I may have no interest in finding out whether God does actually exist, but on the flip side, I’m fascinated with religious history. Every time the History Channel has a special on something to do with religious, I gobble it up. I don’t know why, perhaps because of the fact that religion is the motivating factor in the big history of the world. The Egyptians built pyramids because of it. The Greeks were science lovers, but they had their gods too, which the Romans adopted. Then the Empire itself became Christian, and that has influenced the world to this day. We can’t forget the other biggies, Judaism, and Islam. Just recently, I was front and center for CNN’s Christiane Amanpour’s “Gods Warriors” mini-series. So, I’m interested in learning about religion, even I’m not interested in following it.

I live my life according to what probably are Christian values, but I can’t help that what I hold true comes from religious teachings any more than I can stop it being a fact that I have asthma and Crohn’s Disease.
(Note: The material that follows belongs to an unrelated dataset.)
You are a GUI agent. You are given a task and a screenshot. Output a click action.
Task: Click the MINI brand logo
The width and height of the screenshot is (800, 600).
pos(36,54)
In my personal life, I hold these values more toward what I see as common sense than what a god or a church tells me I should do. So, I hold the utmost contempt for anyone who tries to shove down our throats the idea that we must follow a certain set of rules because a god says so (hello far right), or that a book is inherently bad for people (as Tim LaHaye and Jerry B. Jenkins tried to do tonight) because it might have a wildly different viewpoint from their own (which I doubt). I also hold the utmost contempt for anyone who might try to forcibly dissuade somebody from looking into religion, or try to stop people from practicing personal religion (looking at you, far left).

So, while I might not live my life religiously, I don’t care if people do or not. That’s their decision. If that want to live that way, fine by me. I’ve got no problem with it. Just don’t say I have to live that way, or say that they can’t.